** Information shown **

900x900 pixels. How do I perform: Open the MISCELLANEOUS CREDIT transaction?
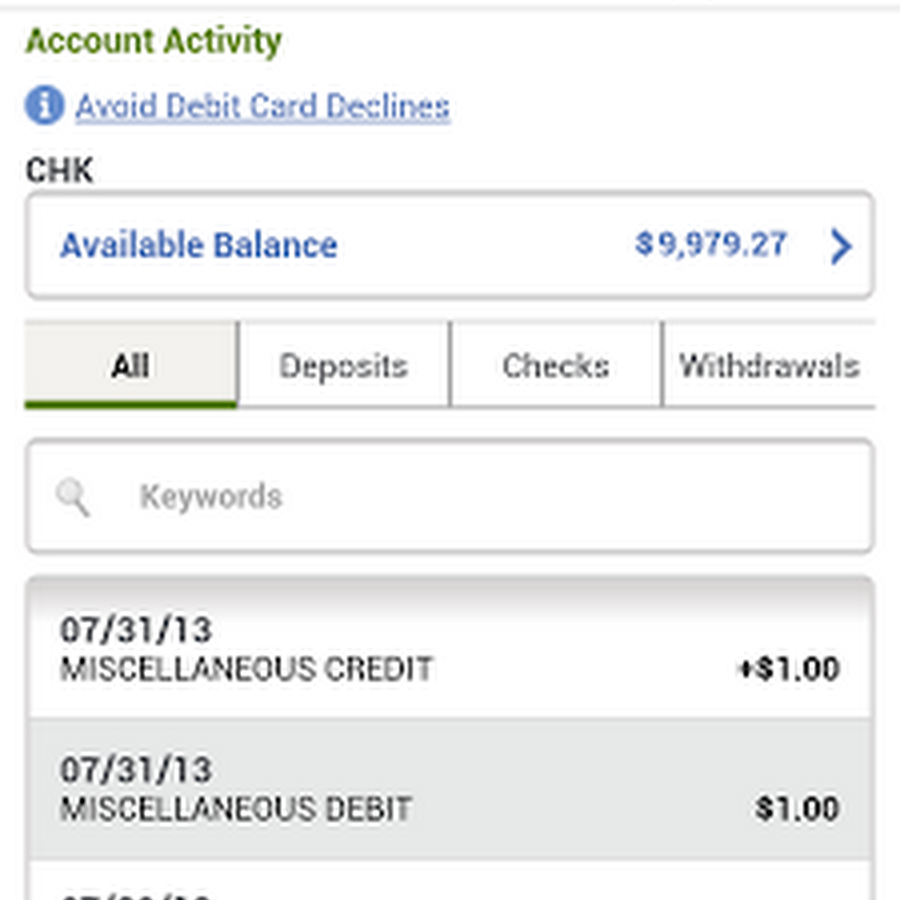246,668
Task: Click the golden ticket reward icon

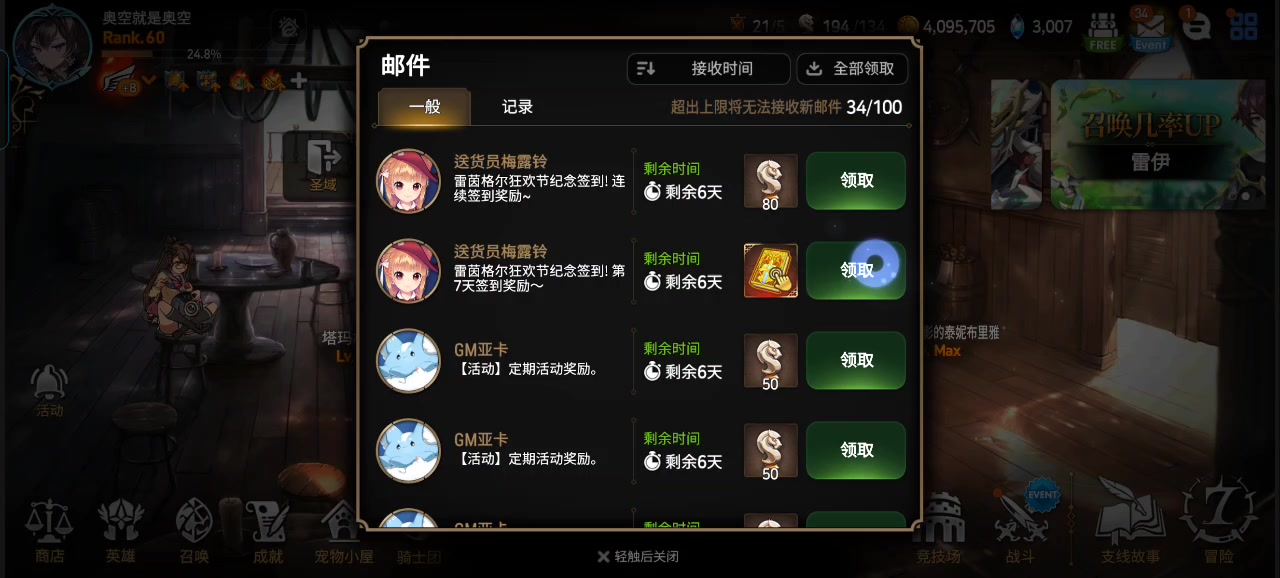Action: [x=770, y=271]
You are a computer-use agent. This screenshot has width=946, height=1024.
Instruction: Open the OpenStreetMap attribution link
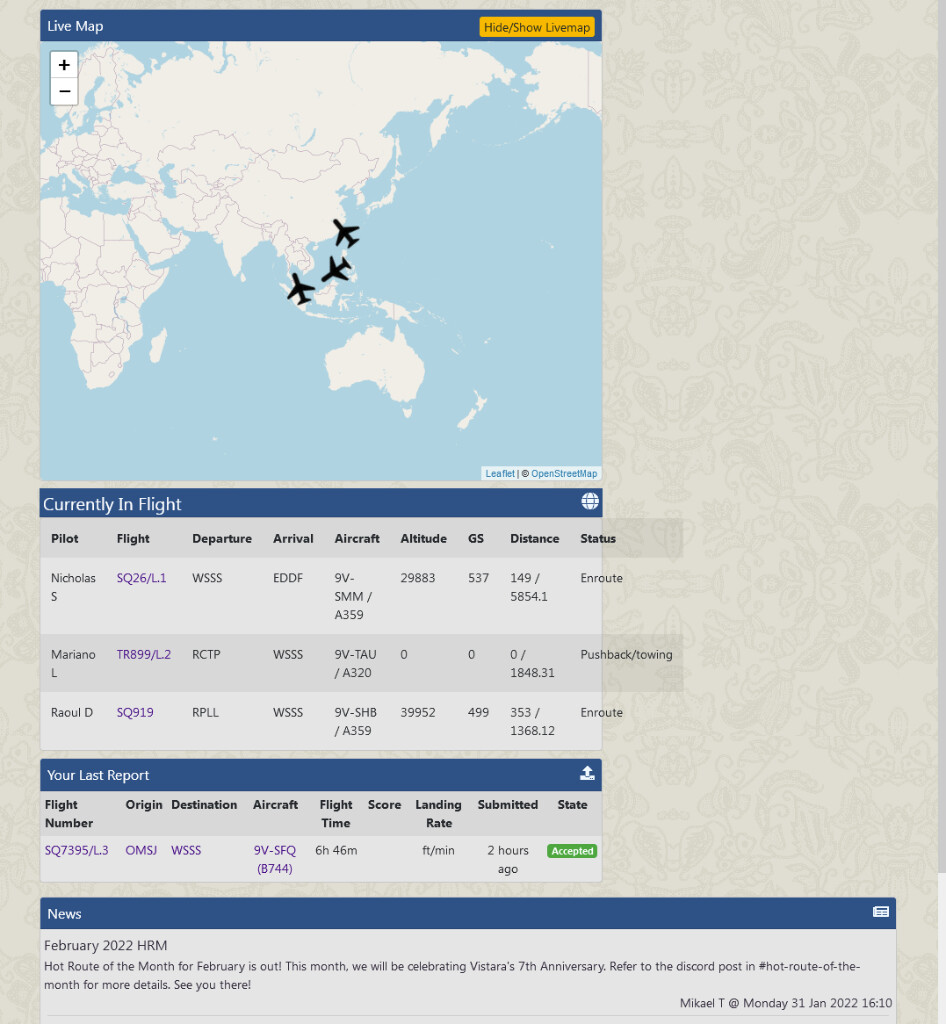pos(564,474)
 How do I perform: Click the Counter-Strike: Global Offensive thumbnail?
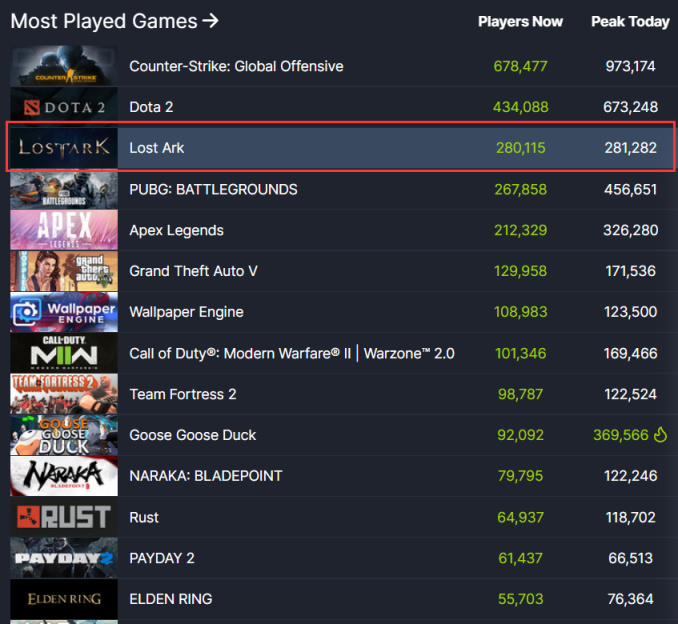[x=64, y=67]
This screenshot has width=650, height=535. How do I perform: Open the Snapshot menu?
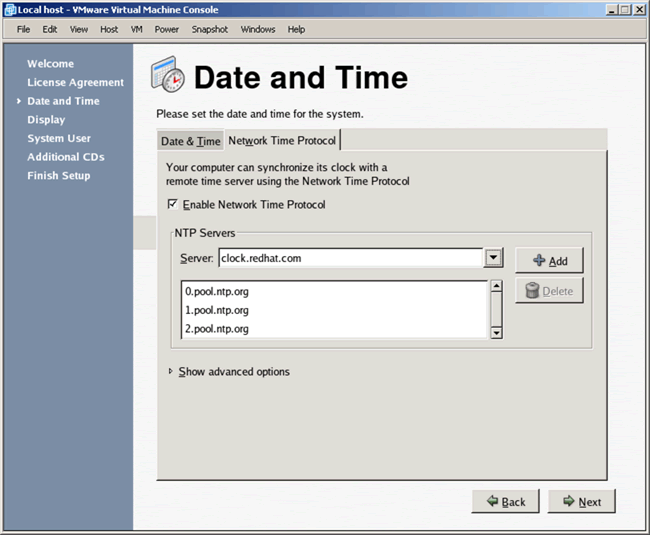[209, 29]
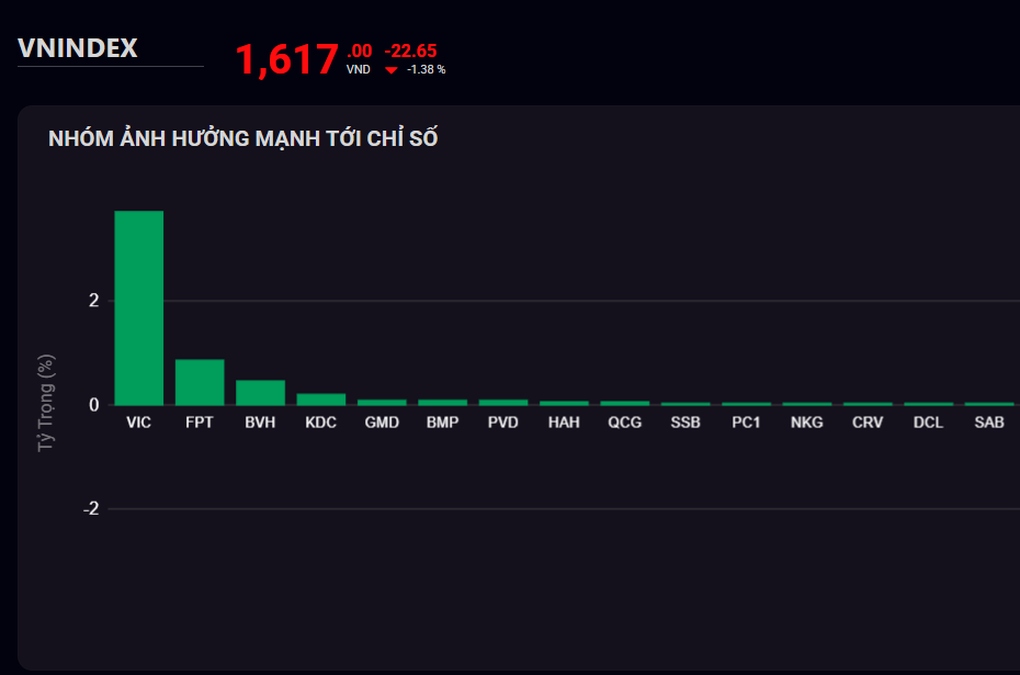Select the KDC bar in the chart

[x=321, y=399]
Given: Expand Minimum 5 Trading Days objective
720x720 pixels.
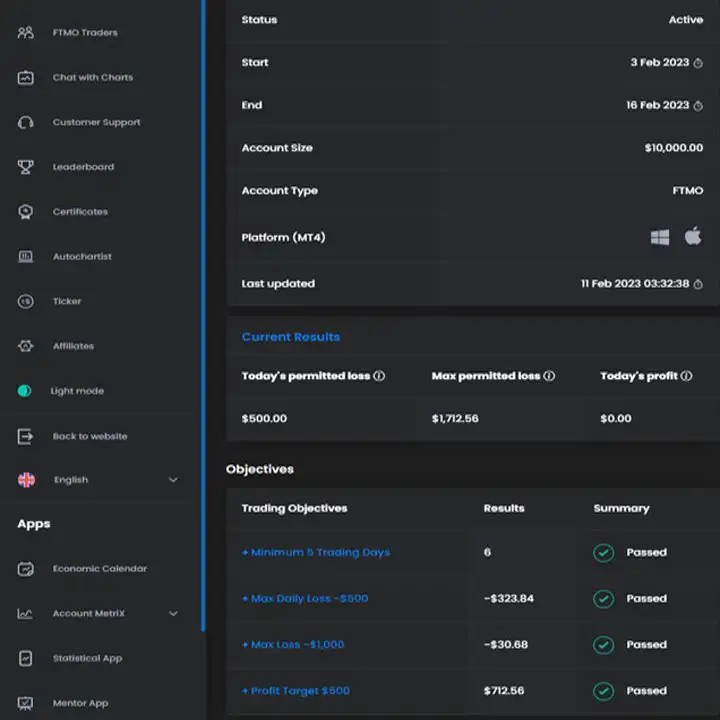Looking at the screenshot, I should click(x=316, y=552).
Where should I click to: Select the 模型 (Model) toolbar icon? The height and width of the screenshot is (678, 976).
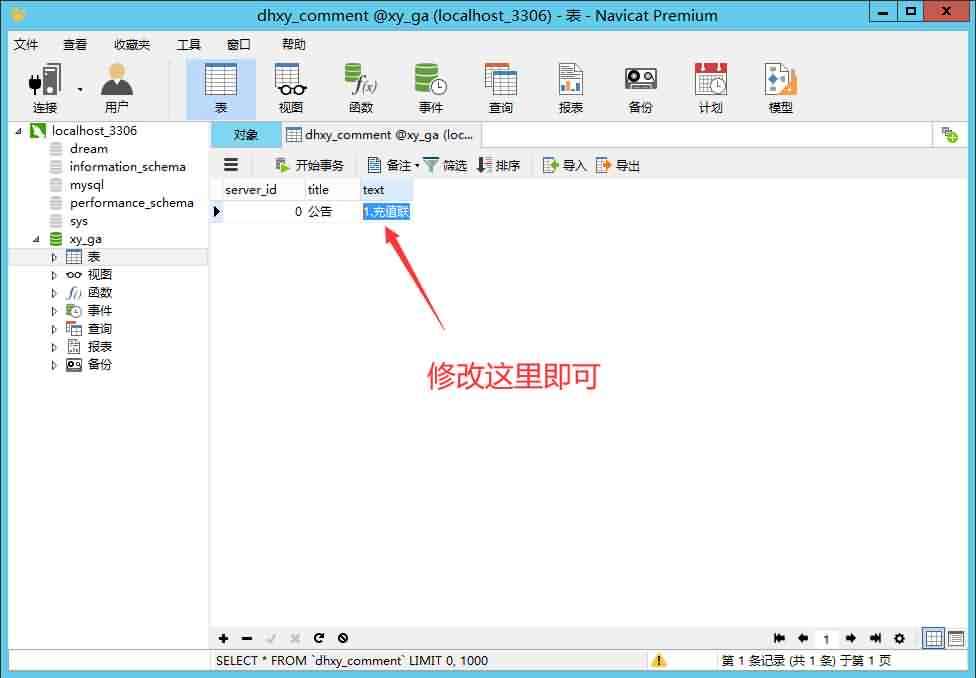(x=780, y=88)
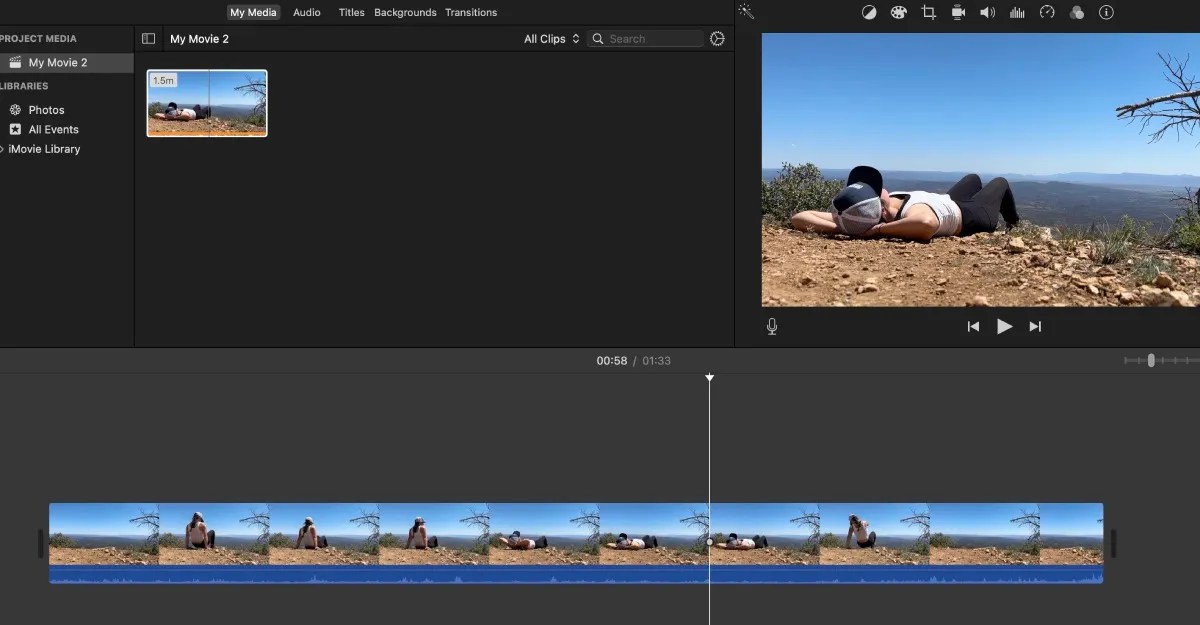The image size is (1200, 625).
Task: Toggle the clip browser sidebar view
Action: coord(148,38)
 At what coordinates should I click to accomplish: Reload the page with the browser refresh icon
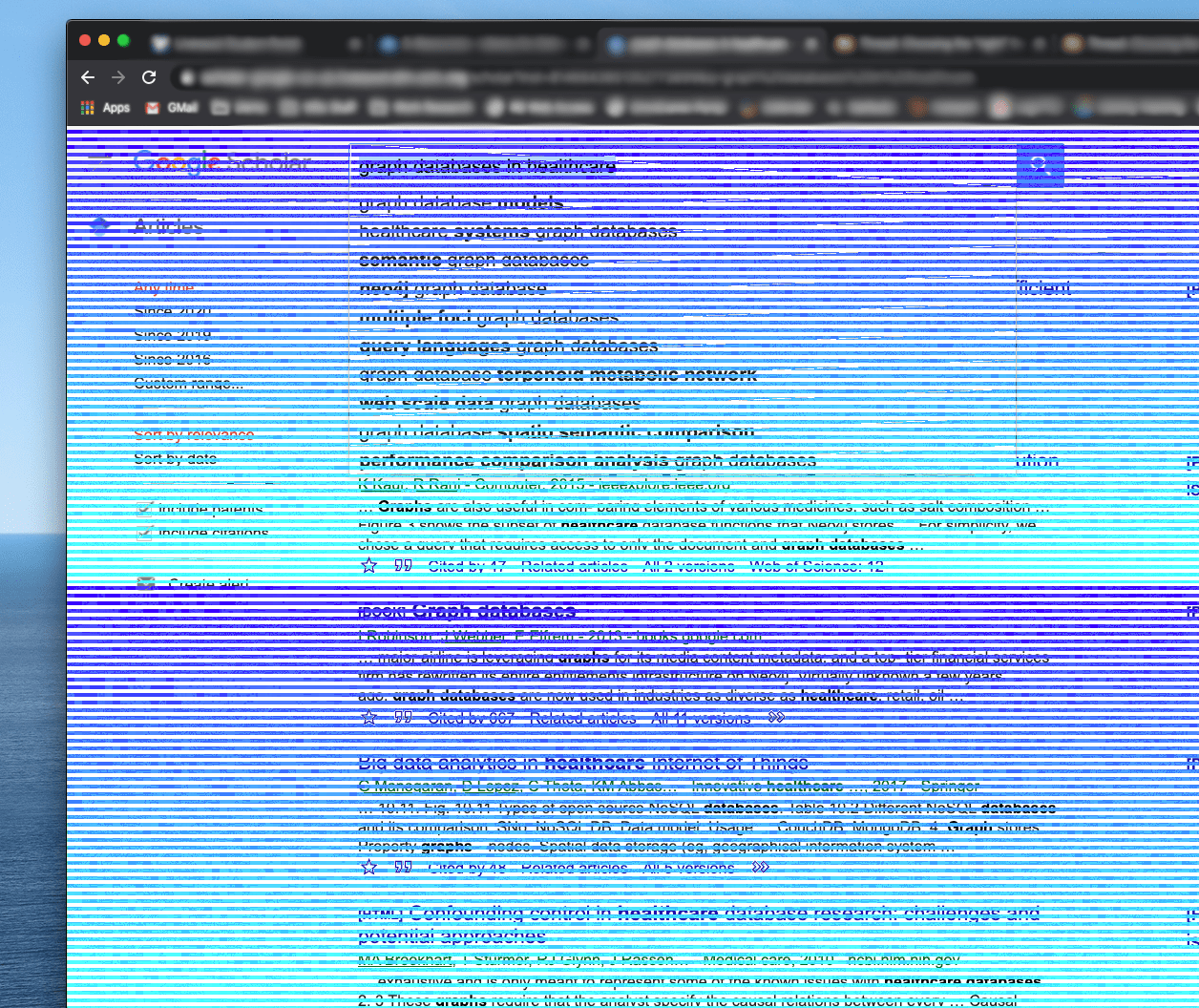150,78
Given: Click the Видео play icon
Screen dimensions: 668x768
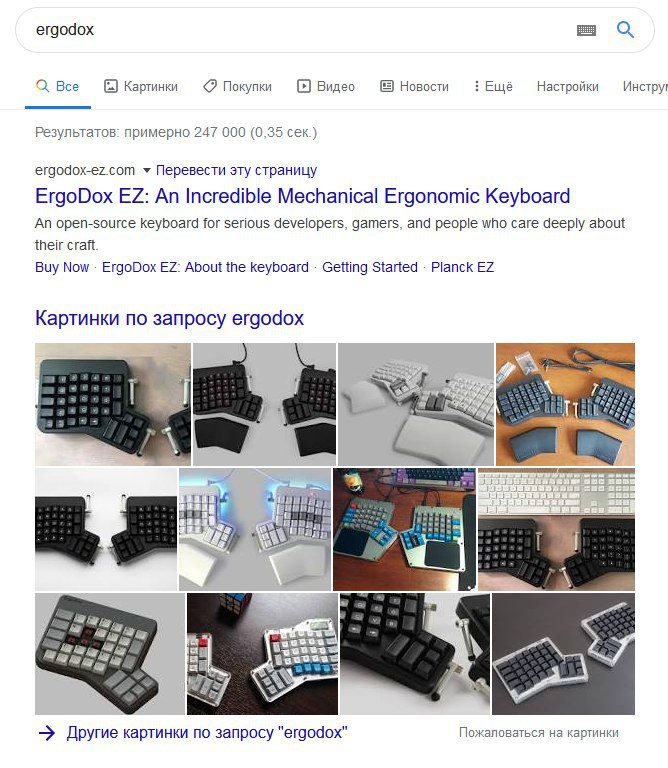Looking at the screenshot, I should (x=304, y=86).
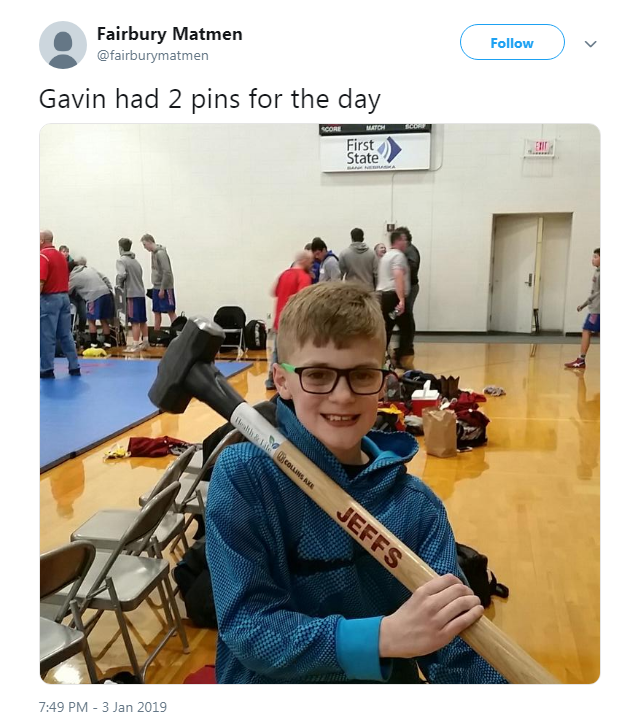Viewport: 631px width, 727px height.
Task: Expand the tweet options chevron
Action: click(x=590, y=44)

** Aim of the task **
Print the data above exactly, from its first line to the line bearing "Given: Click the Видео play icon" inclusive, and keep pictures out of the result.

** Task output **
900x900 pixels. How do I perform: Open the MISCELLANEOUS CREDIT transaction?
246,668
Task: Click the golden ticket reward icon

Action: [x=770, y=271]
You are a computer-use agent. This screenshot has width=946, height=1024.
Instruction: Open the OpenStreetMap attribution link
pos(564,474)
 How do I perform: Click the Counter-Strike: Global Offensive thumbnail?
[x=64, y=67]
This screenshot has width=650, height=535. How do I perform: Open the Snapshot menu?
[209, 29]
Select the KDC bar in the chart

[x=321, y=399]
Given: Expand Minimum 5 Trading Days objective
720x720 pixels.
Looking at the screenshot, I should click(x=316, y=552).
Where should I click to: Select the 模型 (Model) toolbar icon? The height and width of the screenshot is (678, 976).
(x=780, y=88)
The image size is (1200, 625).
Task: Toggle the clip browser sidebar view
Action: coord(148,38)
 At what coordinates should I click to accomplish: Reload the page with the browser refresh icon
150,78
Given: Click the Видео play icon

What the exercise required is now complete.